Quando, como no presente caso, se trata de recurso da alínea b) do nº 1 do artigo 70º da Lei do Tribunal Constitucional, o recorrente há-de ter suscitado, durante o processo, a inconstitucionalidade de determinada norma jurídica, e a decisão recorrida há-de, apesar disso, tê-la aplicado.
Sendo certo que só as normas jurídicas (os actos provenientes do poder normativo público) podem ser objecto do controlo de constitucionalidade a que o Tribunal Constitucional procede nos recursos que para si são interpostos das decisões dos outros tribunais, elas (as normas) podem ser perante si questionadas sub specie constitutionis em todo o seu sentido e alcance (em toda a sua intentio e em toda sua extentio), apenas numa sua dimensão normativa ou, ainda, numa certa interpretação das mesmas (o sentido com que foram aplicadas no caso pela decisão recorrida).
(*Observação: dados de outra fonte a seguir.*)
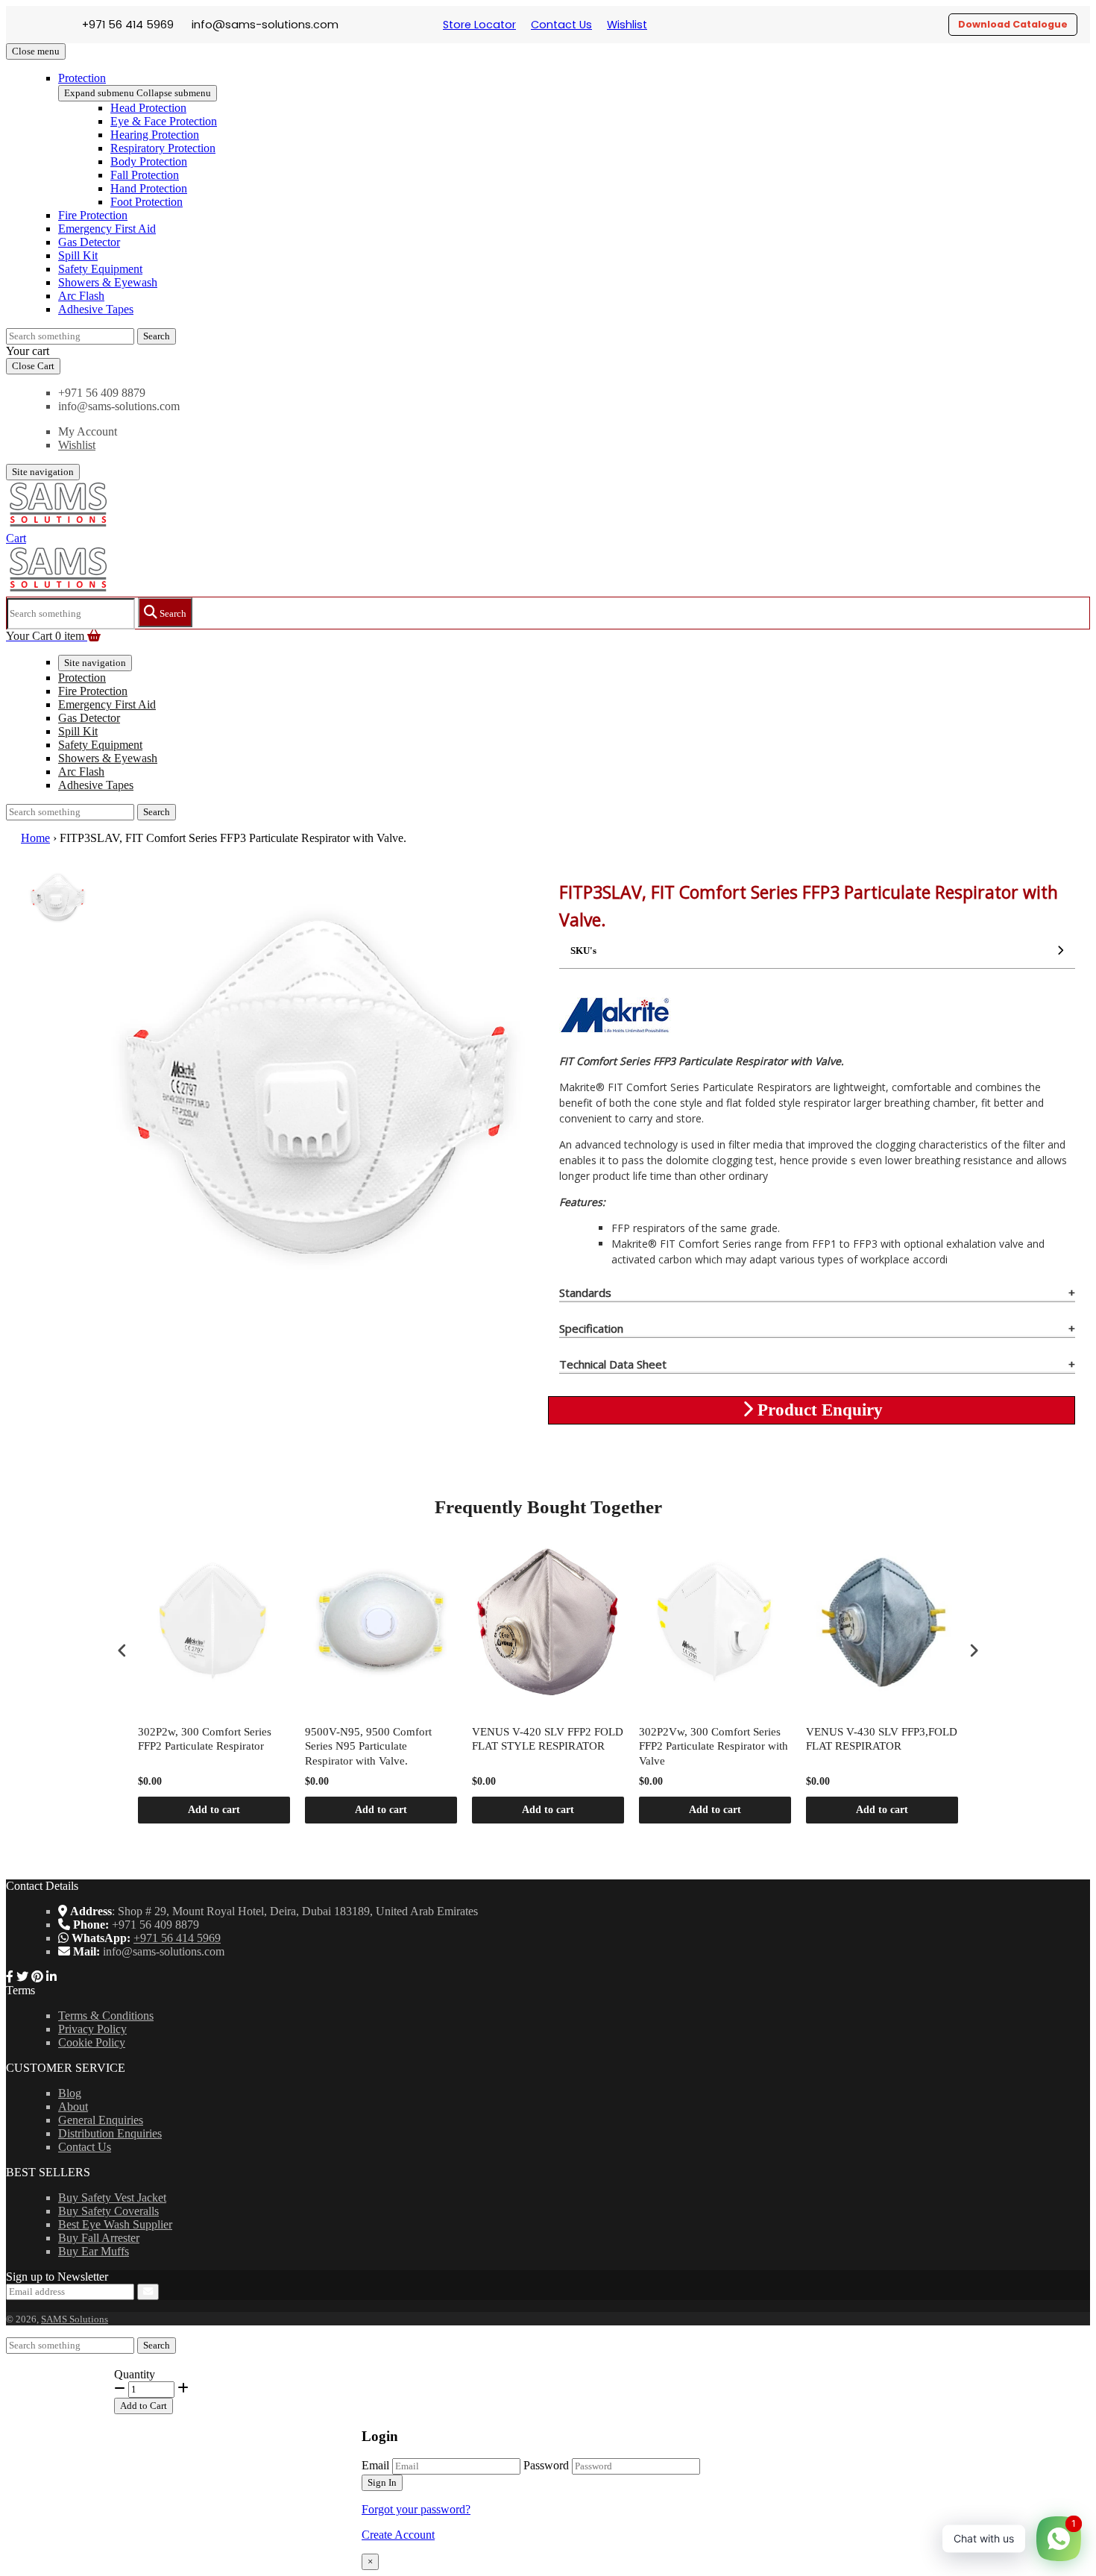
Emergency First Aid (107, 228)
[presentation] (122, 1650)
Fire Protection (92, 215)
Esta é jurisprudência firme do Tribunal.
2. O caso:
Resta, então, saber se, in casu, a recorrente questionou a constitucionalidade de uma certa interpretação dos artigos 150º da Organização Tutelar de Menores e 1411º, nº 2, do Código de Processo Civil (como ela própria diz) ou se, não obstante a expressão verbal utilizada, o que, em direitas contas, é questionada é a constitucionalidade da decisão judicial considerada em si mesma.
Vejamos, então:
O artigo 150º da Organização Tutelar de Menores, integrado no capítulo I
(Disposições gerais) do título III (Dos processos tutelares cíveis) preceitua que 'os processos previstos neste título são considerados de jurisdição voluntária'.
Decorre deste artigo 150º que tais processos (neles inclui-se o da regulação do exercício do poder paternal: cf. artigos 174º a 183º), estão sujeitos ao regime geral dos processos de jurisdição voluntária, constante dos artigos 1409º a 1411º do Código de Processo Civil - regime que difere do que vigora para os processos contenciosos.
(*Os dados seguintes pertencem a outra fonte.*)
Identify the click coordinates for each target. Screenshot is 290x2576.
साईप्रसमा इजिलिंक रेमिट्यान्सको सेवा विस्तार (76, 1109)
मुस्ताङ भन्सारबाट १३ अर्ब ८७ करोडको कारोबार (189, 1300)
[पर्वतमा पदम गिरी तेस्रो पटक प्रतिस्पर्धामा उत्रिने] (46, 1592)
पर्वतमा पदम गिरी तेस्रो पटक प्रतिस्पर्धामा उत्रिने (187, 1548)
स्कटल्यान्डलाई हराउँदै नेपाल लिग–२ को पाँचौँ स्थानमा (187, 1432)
Nos processos de jurisdição voluntária, o princípio inquisitório prevalece sobre o princípio dispositivo (cf. artigo 1409º, nº 2); há um predomínio da equidade sobre a legalidade (cf. artigo 1410º); as resoluções podem ser alteradas com fundamento em circunstâncias supervenientes que justifiquem a alteração, por isso que o caso julgado seja um caso julgado rebus sic stantibus
(cf. artigo 1411º, nº 1); das decisões ('resoluções') neles proferidas não há recurso para o Supremo Tribunal de Justiça (cf. artigo 1411º, nº 2).
A regra da inadmissibilidade de recurso para o Supremo Tribunal de Justiça foi aplicada pelo acórdão recorrido, não obstante o recurso para aí interposto se fundar em ofensa de caso julgado.
Significa isto que, para o aresto sob recurso, a norma do artigo 1411º, nº 2, do Código de Processo Civil (aplicável no caso, ex vi do disposto no artigo 150º da Organização Tutelar de Menores) prevalece sobre a do artigo 678º, nº 2, daquele Código, segundo a qual 'o recurso é sempre admissível, seja qual for o valor da causa', 'se tiver por fundamento [...] a ofensa de caso julgado'.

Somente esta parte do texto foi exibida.